_Task prompt_
Only the lines from the top of the data through the line containing "Given: Click help icon for Solder Paste" should be duplicated, exactly as they appear.

━━━ Source information

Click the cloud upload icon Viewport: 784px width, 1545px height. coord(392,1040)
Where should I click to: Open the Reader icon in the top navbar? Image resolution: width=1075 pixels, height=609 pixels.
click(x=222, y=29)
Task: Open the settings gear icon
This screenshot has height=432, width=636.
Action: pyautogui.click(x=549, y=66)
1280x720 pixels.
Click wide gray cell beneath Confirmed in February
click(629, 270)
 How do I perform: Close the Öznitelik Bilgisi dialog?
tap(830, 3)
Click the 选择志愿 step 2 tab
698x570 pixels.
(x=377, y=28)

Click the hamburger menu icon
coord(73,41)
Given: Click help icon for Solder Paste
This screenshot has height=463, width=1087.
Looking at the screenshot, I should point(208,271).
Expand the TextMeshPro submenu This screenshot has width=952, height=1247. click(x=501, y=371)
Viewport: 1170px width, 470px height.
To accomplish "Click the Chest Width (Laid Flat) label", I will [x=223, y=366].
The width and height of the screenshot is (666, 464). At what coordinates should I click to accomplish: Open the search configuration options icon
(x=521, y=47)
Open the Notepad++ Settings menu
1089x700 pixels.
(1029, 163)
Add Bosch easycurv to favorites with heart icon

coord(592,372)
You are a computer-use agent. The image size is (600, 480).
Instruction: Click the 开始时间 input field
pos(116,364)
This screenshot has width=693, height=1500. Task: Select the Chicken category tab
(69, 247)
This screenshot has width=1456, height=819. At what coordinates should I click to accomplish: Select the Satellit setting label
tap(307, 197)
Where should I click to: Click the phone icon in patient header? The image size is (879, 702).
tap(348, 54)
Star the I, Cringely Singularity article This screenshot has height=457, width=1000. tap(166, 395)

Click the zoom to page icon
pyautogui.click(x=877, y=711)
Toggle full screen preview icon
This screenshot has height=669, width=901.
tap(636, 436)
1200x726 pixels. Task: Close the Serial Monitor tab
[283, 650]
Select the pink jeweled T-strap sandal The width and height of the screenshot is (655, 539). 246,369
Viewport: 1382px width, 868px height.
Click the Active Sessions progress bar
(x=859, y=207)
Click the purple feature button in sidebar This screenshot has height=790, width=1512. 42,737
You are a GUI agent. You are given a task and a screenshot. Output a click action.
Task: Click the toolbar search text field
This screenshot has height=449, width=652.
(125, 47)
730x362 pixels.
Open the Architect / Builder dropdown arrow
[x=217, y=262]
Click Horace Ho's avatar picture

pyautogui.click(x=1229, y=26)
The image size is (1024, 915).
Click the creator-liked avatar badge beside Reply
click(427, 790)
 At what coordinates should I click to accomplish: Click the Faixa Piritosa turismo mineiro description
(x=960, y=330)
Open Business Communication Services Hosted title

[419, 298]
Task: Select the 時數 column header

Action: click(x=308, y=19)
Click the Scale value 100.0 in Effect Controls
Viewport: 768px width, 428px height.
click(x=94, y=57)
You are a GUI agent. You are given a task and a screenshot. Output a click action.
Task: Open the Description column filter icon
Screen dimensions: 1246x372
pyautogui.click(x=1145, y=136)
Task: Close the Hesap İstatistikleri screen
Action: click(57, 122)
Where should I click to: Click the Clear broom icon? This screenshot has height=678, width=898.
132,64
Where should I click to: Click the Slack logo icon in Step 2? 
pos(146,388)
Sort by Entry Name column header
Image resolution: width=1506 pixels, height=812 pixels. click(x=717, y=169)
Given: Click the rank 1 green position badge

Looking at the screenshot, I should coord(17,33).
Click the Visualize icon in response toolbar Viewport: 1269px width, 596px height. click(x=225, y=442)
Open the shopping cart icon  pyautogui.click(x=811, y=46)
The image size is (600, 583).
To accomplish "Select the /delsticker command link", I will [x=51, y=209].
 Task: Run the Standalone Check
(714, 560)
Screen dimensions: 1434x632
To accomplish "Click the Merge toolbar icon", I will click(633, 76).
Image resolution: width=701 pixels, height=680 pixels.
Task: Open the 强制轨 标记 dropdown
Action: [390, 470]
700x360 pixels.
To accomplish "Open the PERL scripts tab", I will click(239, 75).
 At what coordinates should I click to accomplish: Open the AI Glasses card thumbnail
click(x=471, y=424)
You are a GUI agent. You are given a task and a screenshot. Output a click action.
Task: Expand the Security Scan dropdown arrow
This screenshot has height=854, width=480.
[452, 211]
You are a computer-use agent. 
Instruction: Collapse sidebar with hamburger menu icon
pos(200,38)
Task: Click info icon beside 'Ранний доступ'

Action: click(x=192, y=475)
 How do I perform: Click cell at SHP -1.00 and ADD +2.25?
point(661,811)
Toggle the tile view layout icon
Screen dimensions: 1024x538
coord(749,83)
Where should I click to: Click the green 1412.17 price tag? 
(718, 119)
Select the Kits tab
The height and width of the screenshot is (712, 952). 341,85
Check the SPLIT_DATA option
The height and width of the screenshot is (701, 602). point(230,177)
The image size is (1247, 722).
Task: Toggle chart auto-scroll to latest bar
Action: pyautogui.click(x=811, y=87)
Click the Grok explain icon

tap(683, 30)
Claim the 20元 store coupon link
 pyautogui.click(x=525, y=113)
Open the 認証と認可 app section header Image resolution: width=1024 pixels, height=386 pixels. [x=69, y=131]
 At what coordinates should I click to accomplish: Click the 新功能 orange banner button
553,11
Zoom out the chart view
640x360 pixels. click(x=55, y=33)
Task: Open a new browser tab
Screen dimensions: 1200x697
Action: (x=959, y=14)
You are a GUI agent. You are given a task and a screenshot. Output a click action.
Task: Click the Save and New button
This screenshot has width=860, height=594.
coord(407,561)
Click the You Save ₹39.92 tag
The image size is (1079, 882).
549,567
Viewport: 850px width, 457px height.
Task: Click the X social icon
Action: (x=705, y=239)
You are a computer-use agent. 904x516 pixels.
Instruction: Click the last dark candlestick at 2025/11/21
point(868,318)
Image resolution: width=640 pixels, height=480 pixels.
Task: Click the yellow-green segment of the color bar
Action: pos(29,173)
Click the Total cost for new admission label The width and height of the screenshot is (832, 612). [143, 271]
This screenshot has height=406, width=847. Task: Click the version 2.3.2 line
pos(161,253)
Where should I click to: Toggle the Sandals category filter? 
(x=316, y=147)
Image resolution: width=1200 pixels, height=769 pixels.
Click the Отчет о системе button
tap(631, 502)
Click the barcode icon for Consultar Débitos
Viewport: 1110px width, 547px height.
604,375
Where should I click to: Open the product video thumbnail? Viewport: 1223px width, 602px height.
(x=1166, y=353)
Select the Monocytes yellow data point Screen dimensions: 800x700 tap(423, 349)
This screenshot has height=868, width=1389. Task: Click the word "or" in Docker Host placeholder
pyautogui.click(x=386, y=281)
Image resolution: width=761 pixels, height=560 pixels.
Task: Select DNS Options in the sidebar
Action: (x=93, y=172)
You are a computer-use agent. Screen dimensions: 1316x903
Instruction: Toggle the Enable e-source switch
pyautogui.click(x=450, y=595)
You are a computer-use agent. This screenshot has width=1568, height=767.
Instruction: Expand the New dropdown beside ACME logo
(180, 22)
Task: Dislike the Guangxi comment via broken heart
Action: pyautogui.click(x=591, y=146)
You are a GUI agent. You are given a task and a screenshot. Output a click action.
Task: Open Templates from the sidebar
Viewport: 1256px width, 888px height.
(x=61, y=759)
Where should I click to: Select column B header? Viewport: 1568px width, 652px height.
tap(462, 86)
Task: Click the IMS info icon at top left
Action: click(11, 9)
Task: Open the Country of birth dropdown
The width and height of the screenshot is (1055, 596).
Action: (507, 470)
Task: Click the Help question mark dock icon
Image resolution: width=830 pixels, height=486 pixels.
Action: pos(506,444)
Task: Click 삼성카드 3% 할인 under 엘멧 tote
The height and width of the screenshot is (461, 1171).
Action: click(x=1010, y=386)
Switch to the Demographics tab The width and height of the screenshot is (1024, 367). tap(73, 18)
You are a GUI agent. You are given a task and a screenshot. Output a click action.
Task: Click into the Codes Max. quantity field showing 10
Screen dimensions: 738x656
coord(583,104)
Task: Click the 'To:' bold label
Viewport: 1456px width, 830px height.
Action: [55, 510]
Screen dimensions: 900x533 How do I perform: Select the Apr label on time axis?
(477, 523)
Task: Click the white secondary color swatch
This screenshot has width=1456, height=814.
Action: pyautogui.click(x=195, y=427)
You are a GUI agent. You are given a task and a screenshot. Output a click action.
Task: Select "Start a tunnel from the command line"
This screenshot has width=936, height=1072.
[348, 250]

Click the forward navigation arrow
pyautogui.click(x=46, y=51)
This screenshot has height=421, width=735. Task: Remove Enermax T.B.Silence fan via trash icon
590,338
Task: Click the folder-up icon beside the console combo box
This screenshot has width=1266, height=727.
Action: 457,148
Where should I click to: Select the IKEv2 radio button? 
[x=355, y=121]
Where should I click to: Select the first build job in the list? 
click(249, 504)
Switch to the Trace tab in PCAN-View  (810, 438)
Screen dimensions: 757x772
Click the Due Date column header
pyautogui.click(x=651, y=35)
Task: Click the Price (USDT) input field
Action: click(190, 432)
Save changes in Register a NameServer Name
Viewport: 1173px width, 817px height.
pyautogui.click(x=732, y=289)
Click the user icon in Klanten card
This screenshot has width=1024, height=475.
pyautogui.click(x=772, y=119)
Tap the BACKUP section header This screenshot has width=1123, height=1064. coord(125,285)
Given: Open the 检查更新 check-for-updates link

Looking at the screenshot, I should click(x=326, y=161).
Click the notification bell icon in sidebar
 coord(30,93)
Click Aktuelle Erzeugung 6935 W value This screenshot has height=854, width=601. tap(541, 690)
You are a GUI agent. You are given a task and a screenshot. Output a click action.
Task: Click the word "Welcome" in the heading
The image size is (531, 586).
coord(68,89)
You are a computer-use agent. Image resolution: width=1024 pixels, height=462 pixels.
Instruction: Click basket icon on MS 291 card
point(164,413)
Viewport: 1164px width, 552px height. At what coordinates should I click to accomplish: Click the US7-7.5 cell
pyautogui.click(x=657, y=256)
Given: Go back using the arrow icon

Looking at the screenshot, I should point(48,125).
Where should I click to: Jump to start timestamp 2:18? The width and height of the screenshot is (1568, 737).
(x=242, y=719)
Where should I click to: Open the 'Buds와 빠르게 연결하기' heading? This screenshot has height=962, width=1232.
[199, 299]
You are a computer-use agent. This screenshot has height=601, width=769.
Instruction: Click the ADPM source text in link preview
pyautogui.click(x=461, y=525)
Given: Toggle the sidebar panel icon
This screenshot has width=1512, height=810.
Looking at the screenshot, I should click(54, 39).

━━━━━━

_Response area_
Click the cloud upload icon Viewport: 784px width, 1545px height. coord(392,1040)
Where should I click to: Open the Reader icon in the top navbar? Image resolution: width=1075 pixels, height=609 pixels.
click(x=222, y=29)
Task: Open the settings gear icon
This screenshot has height=432, width=636.
Action: pyautogui.click(x=549, y=66)
1280x720 pixels.
Click wide gray cell beneath Confirmed in February
click(629, 270)
 How do I perform: Close the Öznitelik Bilgisi dialog?
tap(830, 3)
Click the 选择志愿 step 2 tab
698x570 pixels.
(x=377, y=28)

Click the hamburger menu icon
coord(73,41)
Given: Click help icon for Solder Paste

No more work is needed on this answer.